Events began to turn against CureVac in December 2023, when a German court nullified its stabilized mRNA patent after an oral hearing. A written judgment with reasons for the nullification arrived in April 2024, followed swiftly by an appeal from CureVac. In the second half of 2024, courts in Germany and the U.K. ruled CureVac patents invalid and several utility models were withdrawn from the cases and canceled.
Yet, the story twisted back in CureVac’s favor in March of this year, when the European Patent Office declared a CureVac patent valid. CureVac won another validity decision in May. The victories teed up a hearing into whether BioNTech infringed the patents. The court was scheduled to hear the arguments on July 1. Now, BioNTech is set to neutralize the legal threat by acquiring CureVac in the all-stock deal.
Analysts were somewhat confused by the deal itself, but many noted that the removal of the litigation threat was a positive for BioNTech.
“By acquiring CureVac, ongoing litigation related to BioNTech’s mRNA technology is likely to be resolved, potentially removing the possibility of damages that could have loomed prior,” BMO Capital Markets wrote.
Integrating Rival Organizations
It is unclear what the merger means for CureVac’s programs.
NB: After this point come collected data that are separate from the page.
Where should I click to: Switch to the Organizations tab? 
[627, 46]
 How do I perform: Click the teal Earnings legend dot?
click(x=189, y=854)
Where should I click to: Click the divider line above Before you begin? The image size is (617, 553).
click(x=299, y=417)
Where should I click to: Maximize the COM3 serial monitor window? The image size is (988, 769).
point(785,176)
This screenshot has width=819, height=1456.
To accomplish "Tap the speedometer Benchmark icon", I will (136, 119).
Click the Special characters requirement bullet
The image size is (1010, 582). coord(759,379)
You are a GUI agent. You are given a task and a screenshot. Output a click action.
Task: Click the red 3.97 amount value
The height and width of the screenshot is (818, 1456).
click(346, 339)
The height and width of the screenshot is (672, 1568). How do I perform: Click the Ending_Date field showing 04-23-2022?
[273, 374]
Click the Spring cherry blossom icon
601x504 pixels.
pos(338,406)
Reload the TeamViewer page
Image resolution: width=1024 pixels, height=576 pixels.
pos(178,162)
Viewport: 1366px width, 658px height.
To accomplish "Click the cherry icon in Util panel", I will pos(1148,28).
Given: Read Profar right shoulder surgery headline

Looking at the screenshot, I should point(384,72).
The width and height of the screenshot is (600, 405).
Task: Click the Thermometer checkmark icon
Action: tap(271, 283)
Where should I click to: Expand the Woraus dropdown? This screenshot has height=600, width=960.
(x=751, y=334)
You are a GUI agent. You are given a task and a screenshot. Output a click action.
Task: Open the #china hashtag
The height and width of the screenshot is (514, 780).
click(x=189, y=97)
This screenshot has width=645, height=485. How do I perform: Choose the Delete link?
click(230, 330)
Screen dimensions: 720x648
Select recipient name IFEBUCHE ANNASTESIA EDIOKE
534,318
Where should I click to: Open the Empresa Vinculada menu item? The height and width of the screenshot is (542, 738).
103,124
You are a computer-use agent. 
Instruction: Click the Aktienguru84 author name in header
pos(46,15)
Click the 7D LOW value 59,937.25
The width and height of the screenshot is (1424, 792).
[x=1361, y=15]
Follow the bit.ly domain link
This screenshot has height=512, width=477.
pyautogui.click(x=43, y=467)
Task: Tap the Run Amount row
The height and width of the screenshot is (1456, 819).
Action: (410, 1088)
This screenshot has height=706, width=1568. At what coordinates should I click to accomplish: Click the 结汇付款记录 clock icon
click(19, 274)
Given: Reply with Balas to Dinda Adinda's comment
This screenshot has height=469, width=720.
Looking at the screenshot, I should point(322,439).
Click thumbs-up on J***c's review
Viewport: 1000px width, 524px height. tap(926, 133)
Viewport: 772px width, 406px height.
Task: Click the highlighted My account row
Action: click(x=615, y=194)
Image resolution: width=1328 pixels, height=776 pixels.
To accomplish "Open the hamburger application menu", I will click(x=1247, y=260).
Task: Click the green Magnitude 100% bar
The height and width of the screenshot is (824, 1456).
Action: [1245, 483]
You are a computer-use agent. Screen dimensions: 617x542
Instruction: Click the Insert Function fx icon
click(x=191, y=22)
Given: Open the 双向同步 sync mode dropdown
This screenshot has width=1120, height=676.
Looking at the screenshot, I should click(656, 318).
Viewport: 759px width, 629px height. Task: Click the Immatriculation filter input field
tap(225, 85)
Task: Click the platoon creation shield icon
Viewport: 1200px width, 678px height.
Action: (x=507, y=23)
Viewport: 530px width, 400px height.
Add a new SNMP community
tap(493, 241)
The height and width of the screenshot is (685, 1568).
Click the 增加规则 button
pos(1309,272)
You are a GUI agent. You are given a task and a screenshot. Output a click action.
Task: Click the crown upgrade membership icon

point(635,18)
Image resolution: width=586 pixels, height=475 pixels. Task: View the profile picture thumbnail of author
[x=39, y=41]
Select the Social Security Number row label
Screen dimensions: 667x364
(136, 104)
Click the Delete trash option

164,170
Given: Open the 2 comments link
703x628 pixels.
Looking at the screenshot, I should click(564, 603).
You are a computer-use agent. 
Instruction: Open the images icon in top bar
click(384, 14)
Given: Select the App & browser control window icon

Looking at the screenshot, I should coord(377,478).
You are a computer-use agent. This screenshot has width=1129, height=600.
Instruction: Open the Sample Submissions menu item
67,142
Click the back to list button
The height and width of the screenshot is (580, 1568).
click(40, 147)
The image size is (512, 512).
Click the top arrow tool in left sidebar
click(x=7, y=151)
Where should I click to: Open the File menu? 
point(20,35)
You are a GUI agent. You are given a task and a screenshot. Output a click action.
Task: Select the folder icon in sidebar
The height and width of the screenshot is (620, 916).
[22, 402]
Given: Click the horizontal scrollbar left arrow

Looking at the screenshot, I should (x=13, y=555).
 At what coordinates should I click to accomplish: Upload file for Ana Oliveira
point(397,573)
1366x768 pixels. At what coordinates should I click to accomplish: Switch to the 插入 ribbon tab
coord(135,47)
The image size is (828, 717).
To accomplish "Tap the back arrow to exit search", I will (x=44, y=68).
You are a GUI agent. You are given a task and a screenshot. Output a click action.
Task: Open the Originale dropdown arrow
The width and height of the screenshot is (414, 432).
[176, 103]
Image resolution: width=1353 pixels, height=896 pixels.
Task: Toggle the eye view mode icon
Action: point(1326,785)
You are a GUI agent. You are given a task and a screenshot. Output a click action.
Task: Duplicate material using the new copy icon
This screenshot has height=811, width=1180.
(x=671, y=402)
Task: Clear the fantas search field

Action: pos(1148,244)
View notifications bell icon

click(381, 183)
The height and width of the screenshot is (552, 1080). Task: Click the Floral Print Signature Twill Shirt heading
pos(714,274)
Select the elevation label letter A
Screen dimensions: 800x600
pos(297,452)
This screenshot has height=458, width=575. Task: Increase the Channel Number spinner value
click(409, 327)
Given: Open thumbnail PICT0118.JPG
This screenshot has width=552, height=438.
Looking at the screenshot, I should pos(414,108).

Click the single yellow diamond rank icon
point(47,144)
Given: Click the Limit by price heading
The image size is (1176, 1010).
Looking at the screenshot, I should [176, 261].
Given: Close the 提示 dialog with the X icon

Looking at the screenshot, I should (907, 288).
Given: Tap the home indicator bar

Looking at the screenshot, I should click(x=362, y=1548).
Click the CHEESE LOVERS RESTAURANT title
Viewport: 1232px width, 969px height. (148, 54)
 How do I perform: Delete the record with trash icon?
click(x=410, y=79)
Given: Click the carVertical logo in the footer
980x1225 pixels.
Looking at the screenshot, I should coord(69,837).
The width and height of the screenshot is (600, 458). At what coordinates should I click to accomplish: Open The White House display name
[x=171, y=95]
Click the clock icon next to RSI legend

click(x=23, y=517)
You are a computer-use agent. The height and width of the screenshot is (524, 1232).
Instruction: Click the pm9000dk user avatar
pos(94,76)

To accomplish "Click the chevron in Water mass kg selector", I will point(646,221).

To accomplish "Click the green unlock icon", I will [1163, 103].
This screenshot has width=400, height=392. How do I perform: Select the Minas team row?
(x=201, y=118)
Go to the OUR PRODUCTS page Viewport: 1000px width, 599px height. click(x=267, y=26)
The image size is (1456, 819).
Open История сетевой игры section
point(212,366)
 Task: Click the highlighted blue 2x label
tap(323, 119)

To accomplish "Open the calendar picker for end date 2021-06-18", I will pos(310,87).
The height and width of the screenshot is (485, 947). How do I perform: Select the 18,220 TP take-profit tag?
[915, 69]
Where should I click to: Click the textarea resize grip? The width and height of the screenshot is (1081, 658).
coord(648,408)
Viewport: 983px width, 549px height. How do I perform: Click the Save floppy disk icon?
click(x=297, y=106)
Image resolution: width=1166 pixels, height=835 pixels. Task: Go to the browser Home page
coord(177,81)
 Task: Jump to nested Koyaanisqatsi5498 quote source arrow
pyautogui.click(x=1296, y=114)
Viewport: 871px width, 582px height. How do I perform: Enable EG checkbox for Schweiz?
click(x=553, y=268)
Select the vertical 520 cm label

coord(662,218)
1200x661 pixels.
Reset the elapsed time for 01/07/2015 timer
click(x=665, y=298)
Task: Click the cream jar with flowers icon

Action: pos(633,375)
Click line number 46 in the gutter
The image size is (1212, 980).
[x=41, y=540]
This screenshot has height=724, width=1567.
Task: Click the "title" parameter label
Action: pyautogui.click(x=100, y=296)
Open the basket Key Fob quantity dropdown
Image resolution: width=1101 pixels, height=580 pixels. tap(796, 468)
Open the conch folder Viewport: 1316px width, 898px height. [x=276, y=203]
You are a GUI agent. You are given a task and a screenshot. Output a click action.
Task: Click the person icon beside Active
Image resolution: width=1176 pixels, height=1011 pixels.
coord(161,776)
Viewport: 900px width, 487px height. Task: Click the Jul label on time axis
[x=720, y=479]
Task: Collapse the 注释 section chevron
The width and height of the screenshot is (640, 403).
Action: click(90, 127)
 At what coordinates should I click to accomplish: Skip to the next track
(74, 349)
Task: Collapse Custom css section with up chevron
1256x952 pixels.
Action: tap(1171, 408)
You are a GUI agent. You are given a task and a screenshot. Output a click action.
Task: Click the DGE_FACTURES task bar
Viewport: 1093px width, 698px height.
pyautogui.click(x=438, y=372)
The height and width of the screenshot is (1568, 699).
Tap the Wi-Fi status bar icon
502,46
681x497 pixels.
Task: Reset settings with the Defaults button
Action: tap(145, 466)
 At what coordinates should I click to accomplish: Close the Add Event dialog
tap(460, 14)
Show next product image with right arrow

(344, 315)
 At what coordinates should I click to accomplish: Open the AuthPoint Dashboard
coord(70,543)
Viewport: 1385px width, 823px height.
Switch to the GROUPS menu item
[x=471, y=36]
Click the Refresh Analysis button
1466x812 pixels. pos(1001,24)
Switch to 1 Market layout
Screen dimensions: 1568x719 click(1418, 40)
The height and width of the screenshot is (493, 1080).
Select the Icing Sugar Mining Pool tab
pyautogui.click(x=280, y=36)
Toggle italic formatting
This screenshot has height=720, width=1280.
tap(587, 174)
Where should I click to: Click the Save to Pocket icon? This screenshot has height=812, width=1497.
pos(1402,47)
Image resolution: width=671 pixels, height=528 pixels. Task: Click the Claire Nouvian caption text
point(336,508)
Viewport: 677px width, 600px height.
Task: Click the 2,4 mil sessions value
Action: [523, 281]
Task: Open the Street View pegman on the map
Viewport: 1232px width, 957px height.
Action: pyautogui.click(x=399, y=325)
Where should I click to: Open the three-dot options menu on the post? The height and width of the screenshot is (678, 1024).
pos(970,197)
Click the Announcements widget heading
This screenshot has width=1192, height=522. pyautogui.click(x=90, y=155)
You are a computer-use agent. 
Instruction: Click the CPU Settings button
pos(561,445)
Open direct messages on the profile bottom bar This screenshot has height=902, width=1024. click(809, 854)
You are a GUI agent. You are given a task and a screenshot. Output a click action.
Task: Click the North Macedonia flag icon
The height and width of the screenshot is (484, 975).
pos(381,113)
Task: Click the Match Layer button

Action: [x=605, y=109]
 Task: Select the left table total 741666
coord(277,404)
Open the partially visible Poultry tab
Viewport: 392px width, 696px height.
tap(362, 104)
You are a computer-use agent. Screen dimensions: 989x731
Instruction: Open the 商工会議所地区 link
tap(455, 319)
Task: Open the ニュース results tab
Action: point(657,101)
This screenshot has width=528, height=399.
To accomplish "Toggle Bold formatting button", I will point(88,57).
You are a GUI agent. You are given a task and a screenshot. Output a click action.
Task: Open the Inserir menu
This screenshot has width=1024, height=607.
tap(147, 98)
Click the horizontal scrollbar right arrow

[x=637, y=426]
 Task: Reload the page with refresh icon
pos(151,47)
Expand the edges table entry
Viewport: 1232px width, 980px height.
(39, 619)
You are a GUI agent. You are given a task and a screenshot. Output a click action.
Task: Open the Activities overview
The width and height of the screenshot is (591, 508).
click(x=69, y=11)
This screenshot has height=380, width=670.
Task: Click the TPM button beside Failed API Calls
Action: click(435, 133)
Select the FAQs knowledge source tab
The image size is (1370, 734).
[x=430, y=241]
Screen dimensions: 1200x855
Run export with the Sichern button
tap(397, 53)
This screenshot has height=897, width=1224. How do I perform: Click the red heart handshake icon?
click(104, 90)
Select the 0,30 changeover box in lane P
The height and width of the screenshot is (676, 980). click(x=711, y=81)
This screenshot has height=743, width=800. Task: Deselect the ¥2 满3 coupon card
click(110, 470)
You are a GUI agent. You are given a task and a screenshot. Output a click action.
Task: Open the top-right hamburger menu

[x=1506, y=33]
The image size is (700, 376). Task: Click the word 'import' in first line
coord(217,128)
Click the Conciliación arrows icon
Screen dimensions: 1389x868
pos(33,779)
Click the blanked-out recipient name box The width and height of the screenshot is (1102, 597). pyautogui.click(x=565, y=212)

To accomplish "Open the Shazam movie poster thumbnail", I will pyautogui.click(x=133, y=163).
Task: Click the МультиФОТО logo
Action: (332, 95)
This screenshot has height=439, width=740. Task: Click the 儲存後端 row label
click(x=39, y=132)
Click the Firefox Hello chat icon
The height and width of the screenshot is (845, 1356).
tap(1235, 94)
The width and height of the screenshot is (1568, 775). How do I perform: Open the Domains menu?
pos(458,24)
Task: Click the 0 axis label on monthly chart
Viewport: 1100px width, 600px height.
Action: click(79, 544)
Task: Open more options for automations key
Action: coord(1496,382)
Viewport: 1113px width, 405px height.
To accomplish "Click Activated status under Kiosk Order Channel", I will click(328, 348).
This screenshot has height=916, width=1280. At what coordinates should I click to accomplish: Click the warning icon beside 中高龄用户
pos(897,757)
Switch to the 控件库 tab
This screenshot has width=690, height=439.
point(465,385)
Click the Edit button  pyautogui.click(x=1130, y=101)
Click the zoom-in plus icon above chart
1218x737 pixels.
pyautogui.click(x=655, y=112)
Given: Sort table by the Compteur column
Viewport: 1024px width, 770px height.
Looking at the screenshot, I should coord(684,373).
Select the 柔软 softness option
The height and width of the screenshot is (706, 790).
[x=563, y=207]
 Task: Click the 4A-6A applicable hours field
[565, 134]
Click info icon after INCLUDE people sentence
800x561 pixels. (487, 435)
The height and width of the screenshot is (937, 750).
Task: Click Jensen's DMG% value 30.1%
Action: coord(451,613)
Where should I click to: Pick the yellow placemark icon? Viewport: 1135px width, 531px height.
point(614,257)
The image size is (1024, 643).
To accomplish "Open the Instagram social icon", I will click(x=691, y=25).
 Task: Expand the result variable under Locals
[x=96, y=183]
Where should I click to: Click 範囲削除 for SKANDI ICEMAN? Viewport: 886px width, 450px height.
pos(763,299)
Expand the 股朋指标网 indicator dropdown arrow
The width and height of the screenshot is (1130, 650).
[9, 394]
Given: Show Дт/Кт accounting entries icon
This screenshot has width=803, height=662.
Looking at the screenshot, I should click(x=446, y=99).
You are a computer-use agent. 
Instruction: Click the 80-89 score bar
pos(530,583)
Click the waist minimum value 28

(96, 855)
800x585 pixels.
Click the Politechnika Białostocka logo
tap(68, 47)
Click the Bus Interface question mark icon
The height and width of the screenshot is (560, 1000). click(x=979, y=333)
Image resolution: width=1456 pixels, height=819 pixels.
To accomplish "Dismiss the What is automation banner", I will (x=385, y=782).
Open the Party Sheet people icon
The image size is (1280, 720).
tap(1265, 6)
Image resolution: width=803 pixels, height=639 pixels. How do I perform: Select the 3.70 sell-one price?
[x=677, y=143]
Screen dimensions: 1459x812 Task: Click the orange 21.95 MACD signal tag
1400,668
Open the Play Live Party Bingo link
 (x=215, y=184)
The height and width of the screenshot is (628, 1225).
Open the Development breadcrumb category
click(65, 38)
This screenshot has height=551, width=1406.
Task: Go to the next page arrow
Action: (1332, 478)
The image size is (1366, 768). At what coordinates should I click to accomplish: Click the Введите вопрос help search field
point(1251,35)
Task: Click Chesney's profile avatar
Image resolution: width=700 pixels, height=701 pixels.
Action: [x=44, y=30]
CureVac has said its drug candidates “face direct competition from companies such as Moderna and BioNTech.” Soon, those direct competitors will be part of the same pipeline, assuming the deal goes through.
As for CureVac’s employees, of which there were close to 1,000 at the end of last year, the future is also uncertain. BioNTech will integrate CureVac’s research and manufacturing site in Tübingen, Germany, into the larger company’s network of facilities. The integration will align with BioNTech’s ongoing group-wide transformation from pandemic warrior back to its oncology roots.